Chris and I are working on this tonight. I'm going to try to abstract
what I see in the chipset docs available to me (matrox, and vgadoc).
> libxmi defines a number of these and I'm also doing this kind of thing
> in the libart renderer. It would be good to have this unified.
Definitely. I'll look at libart and xmi when I'm done and see if I missed
anything.
> > int ggiBltAddBob(ggiGA_resource_list *reqlist,
> > struct GA_ResourceProperties *props,
> > ggiGA_resource_handle *handle);
>
> Could you please explain the GA_ stuff?
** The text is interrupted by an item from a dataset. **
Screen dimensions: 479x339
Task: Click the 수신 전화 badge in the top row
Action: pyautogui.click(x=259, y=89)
See http://mojo.calyx.net/~bri/projects/GGI/galloc/
> > /* Set the given image (vis) to the blt-area with grabbing the image
> > * from a visual at pos (x,y)
> > */
> > int ggiBltSetImage(ggiBlt_t blt, ggi_visual_t vis,
> > int x, int y, unsigned char *alpha);
>
> How do you define the blit image properties? e.g. does it
> have an alpha value, z value, etc?
> Or am I missing something completely?
For negotiation purposes, A BLT is defined by three resources.
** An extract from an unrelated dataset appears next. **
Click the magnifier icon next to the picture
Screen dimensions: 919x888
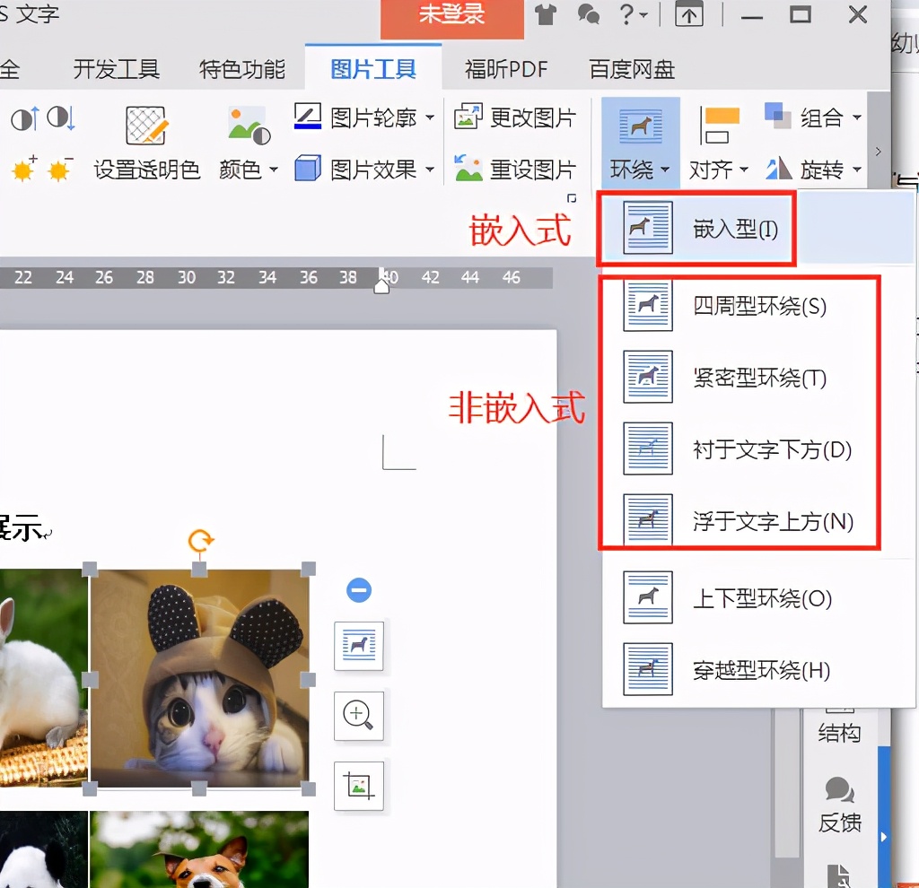pyautogui.click(x=358, y=716)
The "motor" resource defines positioning capabilities of the BLT engine
(scaling, mainly in the case of BLTs). Then each chunk of memory to be
used as a source is represented as a "tank" resource, the properties
therein defining the pixel layout (including alpha/z) and some stuff to
do with alignment in the video RAM. Finally, what I am working on
tonight is the "carb" resource which defines translations done to the
data in the tank on the way to the motor (ROPs, CLUTs, keying,
endian/format translation, etc.)
Now, that is for negotiation and acquisition of the source. LibBlit is
there to hide the unneeded fields from the negotiation process, to make
usage of the BLT engine simple by providing sensible defaults, and to
add any feilds that are needed for runtime use. The end user will rarely
work with the "motor" "tank" and "carb" directly.
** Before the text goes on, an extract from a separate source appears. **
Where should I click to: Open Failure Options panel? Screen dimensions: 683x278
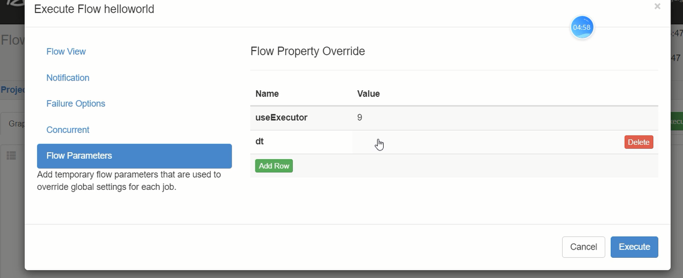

We're still trying to glue it all together in a usable fashion, so
comments are welcome.
In answer to your question about varying the ROPs:
> > /* Multi-Source blitting operation. Blits all bobs from
> > * the source-list into blt using the given rop from the list.
> > * It performs stretching, if width and height are != 0
> > */
> > int ggiBltCrossBlit(ggiBlt_source_list src, size_t nmemb,
> > ggiBlt_t blt, int width, int height);
... src contains a structure that defines a buffer to blit from
and the rops to use, so the rops do vary (you can have more
than one ggiBlt_source pointing to the same buffer with a different ROP).
There is also to consider the possibility of having a function like this:
int ggiBltPolyCrossBlit(ggiBlt_source_list src, size_t nmemb,
ggiBlt_t blt, int *width, int *height);
...to queue up a series of BLT operations. As to whether to break
out the ROP from the ggiBlt_source that is a matter of whether
there will be a large enough need to vary either the buffer source
or the ROP but not both, with a large value of nmemb, such that the
memory saved/convenience is worth the extra API functions.